Charles Darwin Quotes About Giving

We have collected for you the TOP of Charles Darwin's best quotes about Giving! Here are collected all the quotes about Giving starting from the birthday of the Naturalist – February 12, 1809! We hope you will be inspired to new achievements with our constantly updated collection of quotes. At the moment, this page contains 13 sayings of Charles Darwin about Giving. We will be happy if you share our collection of quotes with your friends on social networks!
  • As buds give rise by growth to fresh buds, and these, if vigorous, branch out and overtop on all sides many a feebler branch, so by generation I believe it has been with the great Tree of Life, which fills with its dead and broken branches the crust of the earth, and covers the surface with its ever branching and beautiful ramifications.

    Charles Darwin (2010). “Evolutionary Writings: including the Autobiographies”, p.304, OUP Oxford
  • It is easy to specify the individual objects of admiration in these grand scenes; but it is not possible to give an adequate idea of the higher feelings of wonder, astonishment, and devotion, which fill and elevate the mind.

    Philip Parker King, Sir Francis Darwin, Robert Fitzroy, Charles Darwin (1839). “Narrative of the Surveying Voyages of His Majesty's Ships Adventure and Beagle: Between the Years 1826 and 1836 ...”, p.29
  • I would give absolutely nothing for the theory of Natural Selection, if it requires miraculous additions at any one stage of descent.

    Charles Darwin (2003). “On the Origin of Species”, p.490, Broadview Press
  • It is so easy to hide our ignorance under such expressions as the plan of creation or unity of design, etc., and to think that we give an explanation when we only restate a fact.

    Charles Darwin (2016). “On the Origin of Species”, p.357, Zillmann Publishing
  • Consequently, if my theory be true, it is indisputable that before the lowest Silurian stratum was deposited, long periods elapsed, as long as, or probably far longer than, the whole interval from the Silurian age to the present day; and that during these vast, yet quite unknown, periods of time, the world swarmed with living creatures. To the question why we do not find records of these vast primordial periods, I can give no satisfactory answer.

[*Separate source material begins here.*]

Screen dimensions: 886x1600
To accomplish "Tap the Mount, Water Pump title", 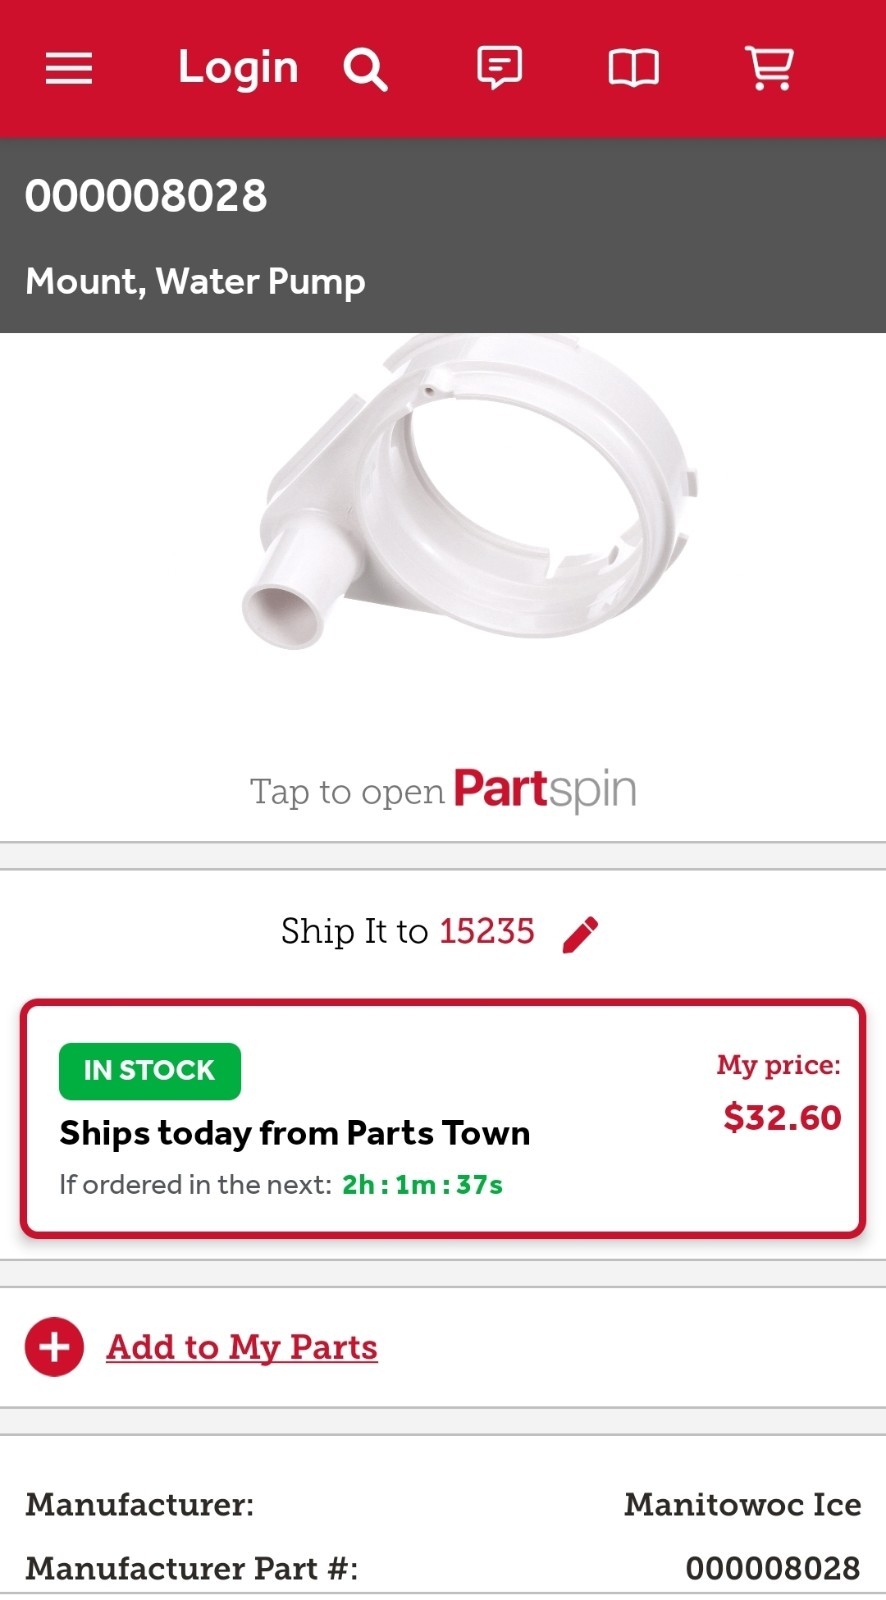I will tap(195, 282).
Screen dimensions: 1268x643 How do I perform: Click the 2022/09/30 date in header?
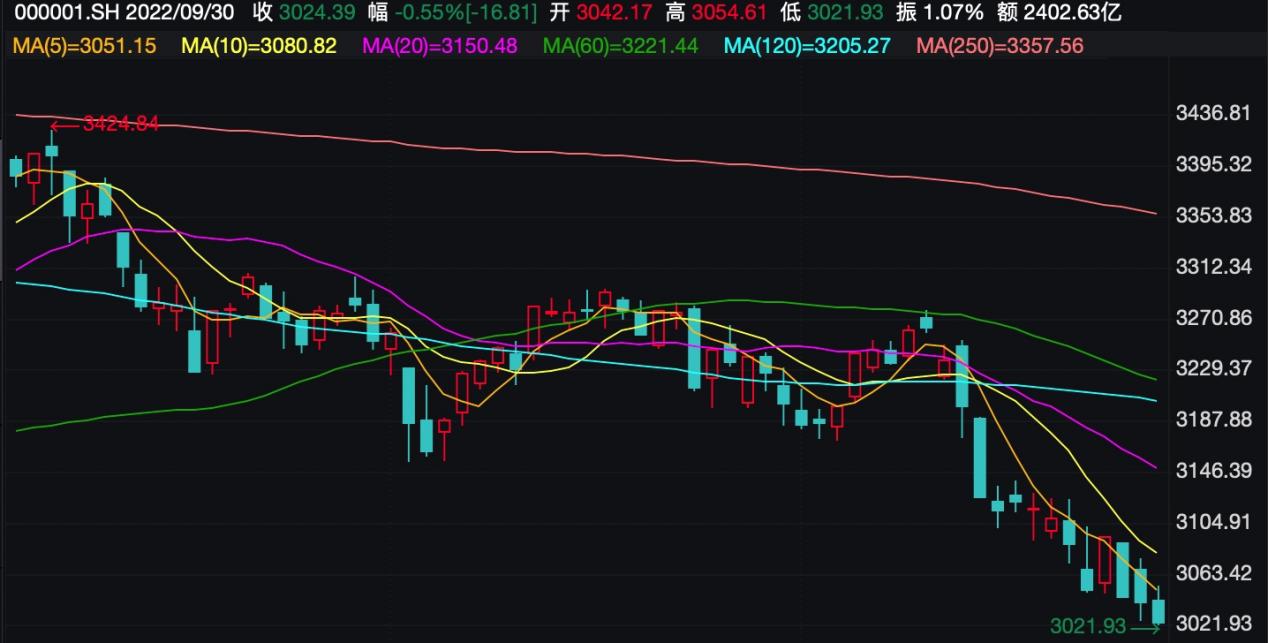(x=181, y=14)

    Charles Darwin (1866). “On the origin of species ... A facsimile of the first edition, with an introduction by Ernst Mayr. With a portrait and a bibliography”, p.370
  • After five years' work I allowed myself to speculate on the subject, and drew up some short notes; these I enlarged in 1844 into a sketch of the conclusions, which then seemed to me probable: from that period to the present day I have steadily pursued the same object. I hope that I may be excused for entering on these personal details, as I give them to show that I have not been hasty in coming to a decision.‎

    Science  
    Charles Darwin (2015). “Delphi Complete Works of Charles Darwin (Illustrated)”, p.3038, Delphi Classics
  • If I had life to live over again, I would give my life to poetry, to music, to literature, and to art to make life richer and happier. In my youth I steeled myself against them and thought them so much waste.

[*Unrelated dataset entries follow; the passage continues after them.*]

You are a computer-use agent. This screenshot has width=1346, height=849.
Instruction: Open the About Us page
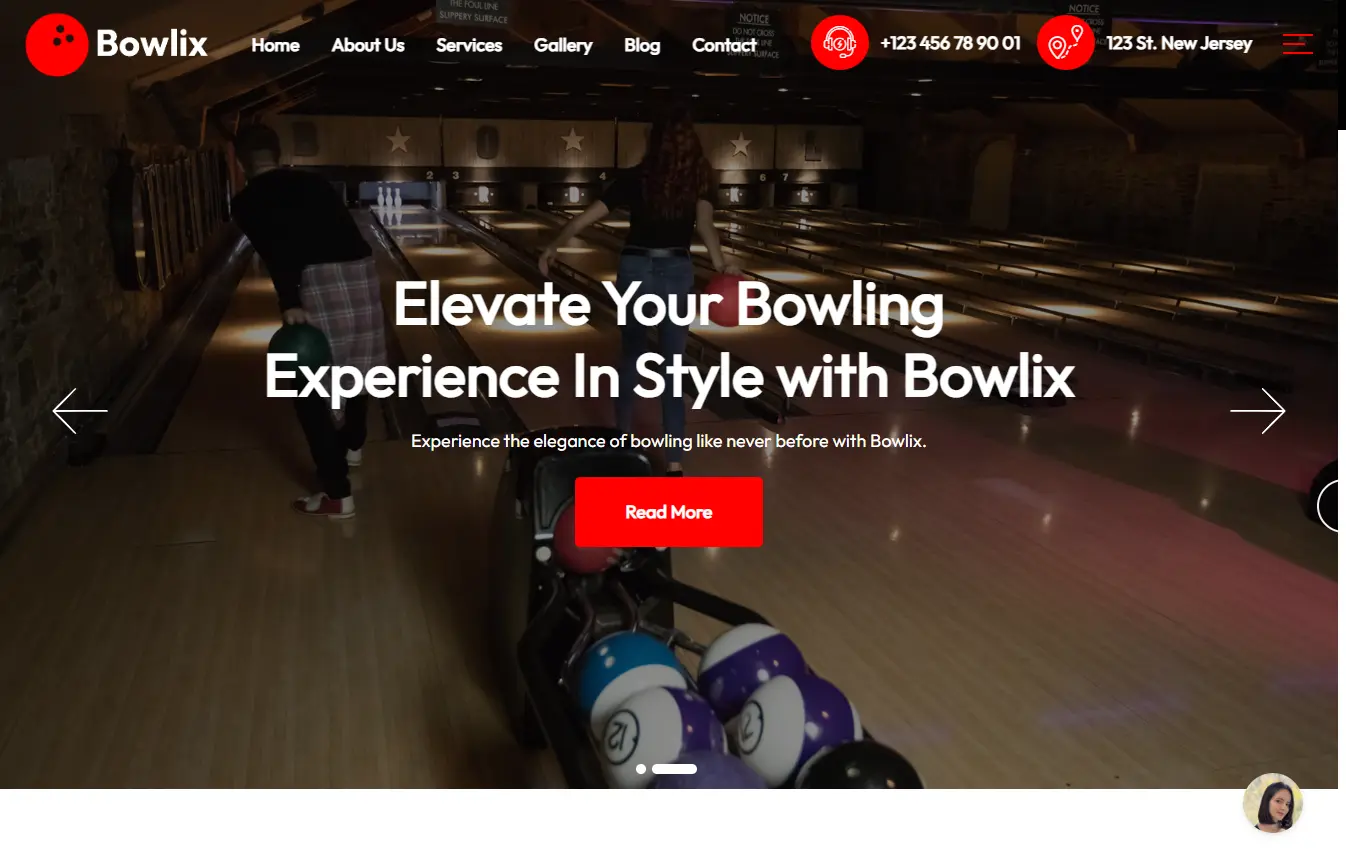[368, 45]
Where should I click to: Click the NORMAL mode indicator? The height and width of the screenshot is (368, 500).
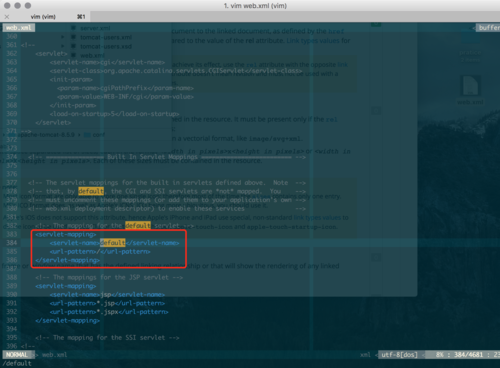(17, 355)
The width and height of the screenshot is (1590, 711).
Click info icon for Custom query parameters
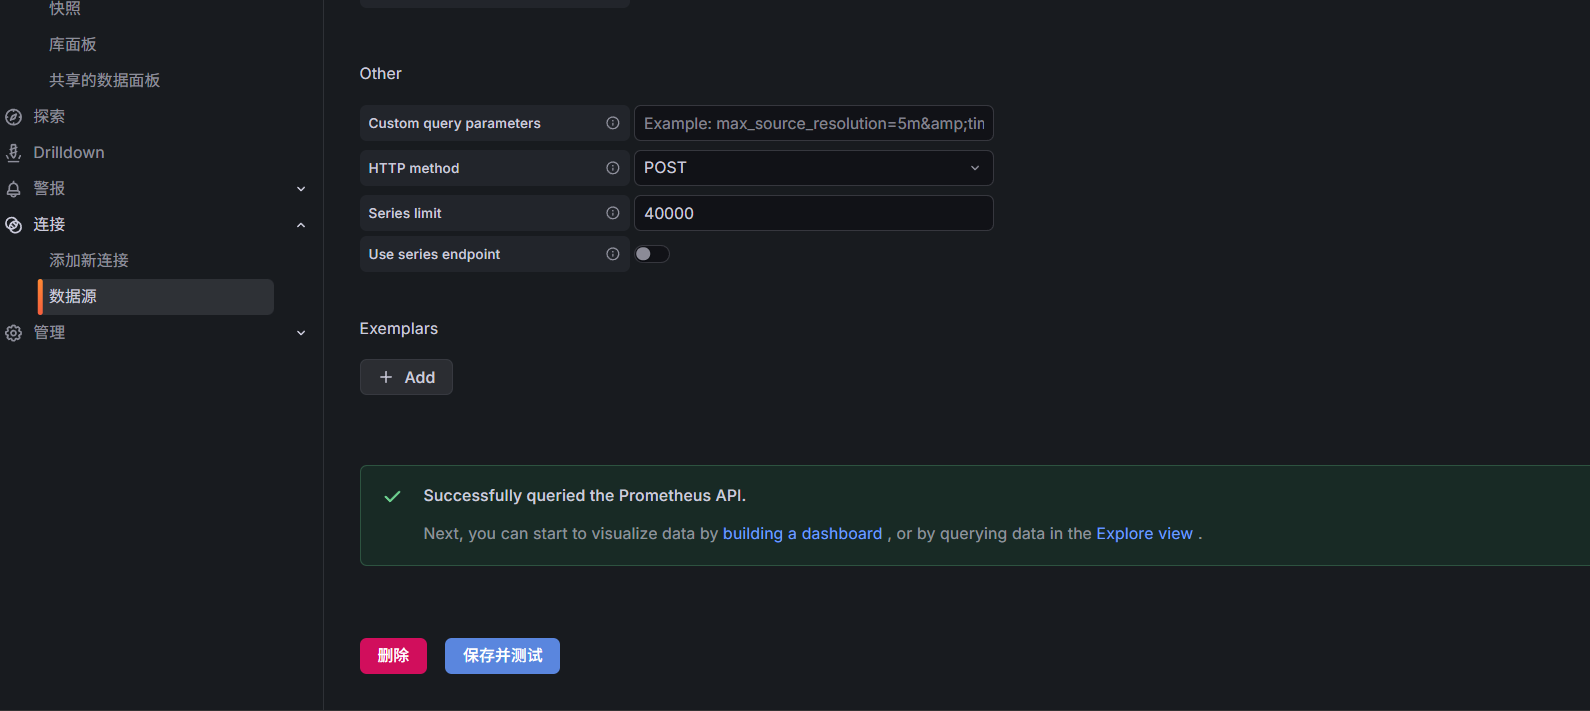pos(612,123)
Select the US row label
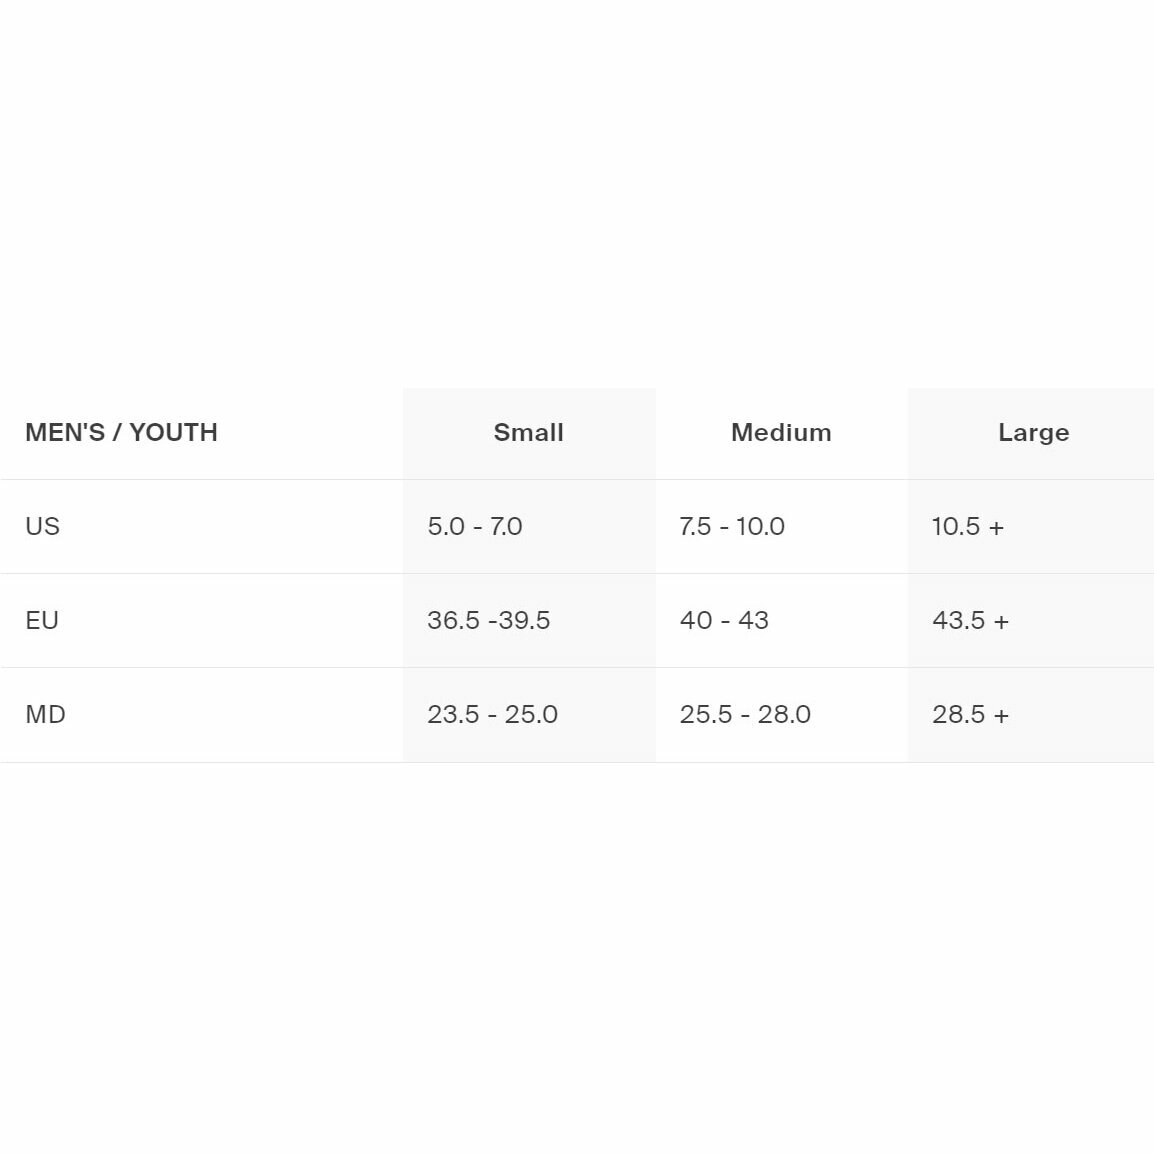This screenshot has width=1154, height=1154. pyautogui.click(x=42, y=526)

  • About weak points [of the Origin] I agree. The eye to this day gives me a cold shudder, but when I think of the fine known gradations, my reason tells me I ought to conquer the cold shudder.

    Science  
    Charles Darwin, Frederick Burkhardt (1993). “The Correspondence of Charles Darwin:”, p.75, Cambridge University Press
  • Extinction has only separated groups: it has by no means made them; for if every form which has ever lived on this earth were suddenly to reappear, though it would be quite impossible to give definitions by which each group could be distinguished from other groups, as all would blend together by steps as fine as those between the finest existing varieties, nevertheless a natural classification, or at least a natural arrangement, would be possible.

    Science  
    Charles Darwin (2016). “On the Origin of Species”, p.322, Zillmann Publishing
  • I have steadily endeavored to keep my mind free so as to give up any hypothesis, however much beloved (and I cannot resist forming one on every subject), as soon as the facts are shown to be opposed to it.

    Science  
    "Dow 36,000". Book by James K. Glassman, Kevin A. Hassett, www.cnn.com. September 14, 1999.
  • Man may be excused for feeling some pride at having risen, though not through his own exertions, to the very summit of the organic scale; and the fact of his having thus risen, instead of having been aboriginally placed there, may give him hopes for a still higher destiny in the distant future.

    Charles Darwin (2015). “The Descent of Man: Human Sexuality”, p.548, 谷月社
  • The most powerful natural species are those that adapt to environmental change without losing their fundamental identity which gives them their competitive advantage.

  • Even the humblest mammal's strong sexual, parental, and social instincts give rise to 'do unto others as yourself' and 'love thy neighbor as thyself'.